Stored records
....

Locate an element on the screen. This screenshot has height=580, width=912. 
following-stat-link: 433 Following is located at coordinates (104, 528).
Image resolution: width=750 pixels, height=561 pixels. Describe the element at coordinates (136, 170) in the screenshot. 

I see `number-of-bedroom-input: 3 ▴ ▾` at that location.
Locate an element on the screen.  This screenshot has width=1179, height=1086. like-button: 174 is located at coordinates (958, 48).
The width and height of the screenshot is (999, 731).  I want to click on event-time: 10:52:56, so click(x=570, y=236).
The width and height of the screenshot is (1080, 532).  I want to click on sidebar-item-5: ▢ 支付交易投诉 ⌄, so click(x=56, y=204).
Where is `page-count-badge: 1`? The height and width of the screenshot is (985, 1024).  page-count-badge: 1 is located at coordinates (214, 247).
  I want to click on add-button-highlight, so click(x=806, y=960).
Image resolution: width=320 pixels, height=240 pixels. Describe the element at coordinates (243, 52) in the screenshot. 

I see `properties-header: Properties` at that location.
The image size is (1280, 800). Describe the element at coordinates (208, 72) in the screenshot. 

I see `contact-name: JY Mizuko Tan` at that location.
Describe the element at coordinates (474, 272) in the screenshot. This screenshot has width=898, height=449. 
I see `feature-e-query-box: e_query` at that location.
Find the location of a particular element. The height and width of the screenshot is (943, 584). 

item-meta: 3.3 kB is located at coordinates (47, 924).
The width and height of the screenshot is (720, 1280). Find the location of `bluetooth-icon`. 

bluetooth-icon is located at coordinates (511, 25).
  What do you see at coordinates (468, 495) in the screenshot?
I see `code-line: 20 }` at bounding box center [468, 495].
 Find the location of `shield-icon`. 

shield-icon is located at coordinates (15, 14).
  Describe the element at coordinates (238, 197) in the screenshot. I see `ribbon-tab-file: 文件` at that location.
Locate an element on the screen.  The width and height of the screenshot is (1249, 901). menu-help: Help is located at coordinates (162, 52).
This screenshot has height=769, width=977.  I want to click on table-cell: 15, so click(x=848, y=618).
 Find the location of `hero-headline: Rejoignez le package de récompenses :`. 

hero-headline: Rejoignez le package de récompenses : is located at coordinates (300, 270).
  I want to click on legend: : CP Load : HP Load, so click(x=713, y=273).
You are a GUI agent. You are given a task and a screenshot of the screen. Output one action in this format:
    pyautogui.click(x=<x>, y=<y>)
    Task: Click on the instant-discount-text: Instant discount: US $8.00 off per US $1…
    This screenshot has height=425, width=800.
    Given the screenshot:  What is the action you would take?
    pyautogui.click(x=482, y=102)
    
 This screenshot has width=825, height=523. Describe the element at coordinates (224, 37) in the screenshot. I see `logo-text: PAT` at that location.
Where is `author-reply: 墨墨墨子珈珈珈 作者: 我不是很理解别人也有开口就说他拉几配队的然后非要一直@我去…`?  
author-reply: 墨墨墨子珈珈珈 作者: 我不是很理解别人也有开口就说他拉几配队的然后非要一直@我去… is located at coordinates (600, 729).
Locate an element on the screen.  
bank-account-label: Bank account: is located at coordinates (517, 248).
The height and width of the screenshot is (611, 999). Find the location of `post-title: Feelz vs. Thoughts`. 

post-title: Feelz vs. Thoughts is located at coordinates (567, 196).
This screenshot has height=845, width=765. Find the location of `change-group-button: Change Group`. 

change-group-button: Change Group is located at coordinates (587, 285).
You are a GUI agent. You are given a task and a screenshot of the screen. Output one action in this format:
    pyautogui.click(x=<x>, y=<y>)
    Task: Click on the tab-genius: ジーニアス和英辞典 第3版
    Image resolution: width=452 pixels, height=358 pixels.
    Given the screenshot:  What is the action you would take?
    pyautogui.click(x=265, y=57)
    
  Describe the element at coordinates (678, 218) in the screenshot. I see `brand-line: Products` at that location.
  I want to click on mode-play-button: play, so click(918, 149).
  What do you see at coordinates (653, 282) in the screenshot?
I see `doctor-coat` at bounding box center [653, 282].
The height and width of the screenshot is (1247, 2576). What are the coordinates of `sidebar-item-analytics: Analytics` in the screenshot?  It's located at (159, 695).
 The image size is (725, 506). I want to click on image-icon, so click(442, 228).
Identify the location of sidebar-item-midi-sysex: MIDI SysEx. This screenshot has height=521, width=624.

....

> Work order
Transcribe all of the stored records verbatim, line for line.

> Your solution
Locate an element on the screen. This screenshot has height=580, width=912. 
following-stat-link: 433 Following is located at coordinates (104, 528).
Image resolution: width=750 pixels, height=561 pixels. Describe the element at coordinates (136, 170) in the screenshot. 

I see `number-of-bedroom-input: 3 ▴ ▾` at that location.
Locate an element on the screen.  This screenshot has width=1179, height=1086. like-button: 174 is located at coordinates (958, 48).
The width and height of the screenshot is (999, 731).  I want to click on event-time: 10:52:56, so click(x=570, y=236).
The width and height of the screenshot is (1080, 532).  I want to click on sidebar-item-5: ▢ 支付交易投诉 ⌄, so click(x=56, y=204).
Where is `page-count-badge: 1`? The height and width of the screenshot is (985, 1024).  page-count-badge: 1 is located at coordinates (214, 247).
  I want to click on add-button-highlight, so click(x=806, y=960).
Image resolution: width=320 pixels, height=240 pixels. Describe the element at coordinates (243, 52) in the screenshot. 

I see `properties-header: Properties` at that location.
The image size is (1280, 800). Describe the element at coordinates (208, 72) in the screenshot. 

I see `contact-name: JY Mizuko Tan` at that location.
Describe the element at coordinates (474, 272) in the screenshot. This screenshot has width=898, height=449. 
I see `feature-e-query-box: e_query` at that location.
Find the location of a particular element. The height and width of the screenshot is (943, 584). 

item-meta: 3.3 kB is located at coordinates (47, 924).
The width and height of the screenshot is (720, 1280). Find the location of `bluetooth-icon`. 

bluetooth-icon is located at coordinates (511, 25).
  What do you see at coordinates (468, 495) in the screenshot?
I see `code-line: 20 }` at bounding box center [468, 495].
 Find the location of `shield-icon`. 

shield-icon is located at coordinates (15, 14).
  Describe the element at coordinates (238, 197) in the screenshot. I see `ribbon-tab-file: 文件` at that location.
Locate an element on the screen.  The width and height of the screenshot is (1249, 901). menu-help: Help is located at coordinates (162, 52).
This screenshot has height=769, width=977.  I want to click on table-cell: 15, so click(x=848, y=618).
 Find the location of `hero-headline: Rejoignez le package de récompenses :`. 

hero-headline: Rejoignez le package de récompenses : is located at coordinates (300, 270).
  I want to click on legend: : CP Load : HP Load, so click(x=713, y=273).
You are a GUI agent. You are given a task and a screenshot of the screen. Output one action in this format:
    pyautogui.click(x=<x>, y=<y>)
    Task: Click on the instant-discount-text: Instant discount: US $8.00 off per US $1…
    This screenshot has height=425, width=800.
    Given the screenshot:  What is the action you would take?
    pyautogui.click(x=482, y=102)
    
 This screenshot has width=825, height=523. Describe the element at coordinates (224, 37) in the screenshot. I see `logo-text: PAT` at that location.
Where is `author-reply: 墨墨墨子珈珈珈 作者: 我不是很理解别人也有开口就说他拉几配队的然后非要一直@我去…`?  
author-reply: 墨墨墨子珈珈珈 作者: 我不是很理解别人也有开口就说他拉几配队的然后非要一直@我去… is located at coordinates (600, 729).
Locate an element on the screen.  
bank-account-label: Bank account: is located at coordinates (517, 248).
The height and width of the screenshot is (611, 999). Find the location of `post-title: Feelz vs. Thoughts`. 

post-title: Feelz vs. Thoughts is located at coordinates (567, 196).
This screenshot has height=845, width=765. Find the location of `change-group-button: Change Group`. 

change-group-button: Change Group is located at coordinates (587, 285).
You are a GUI agent. You are given a task and a screenshot of the screen. Output one action in this format:
    pyautogui.click(x=<x>, y=<y>)
    Task: Click on the tab-genius: ジーニアス和英辞典 第3版
    Image resolution: width=452 pixels, height=358 pixels.
    Given the screenshot:  What is the action you would take?
    pyautogui.click(x=265, y=57)
    
  Describe the element at coordinates (678, 218) in the screenshot. I see `brand-line: Products` at that location.
  I want to click on mode-play-button: play, so click(918, 149).
  What do you see at coordinates (653, 282) in the screenshot?
I see `doctor-coat` at bounding box center [653, 282].
The height and width of the screenshot is (1247, 2576). What are the coordinates of `sidebar-item-analytics: Analytics` in the screenshot?  It's located at (159, 695).
 The image size is (725, 506). I want to click on image-icon, so click(442, 228).
Identify the location of sidebar-item-midi-sysex: MIDI SysEx. This screenshot has height=521, width=624.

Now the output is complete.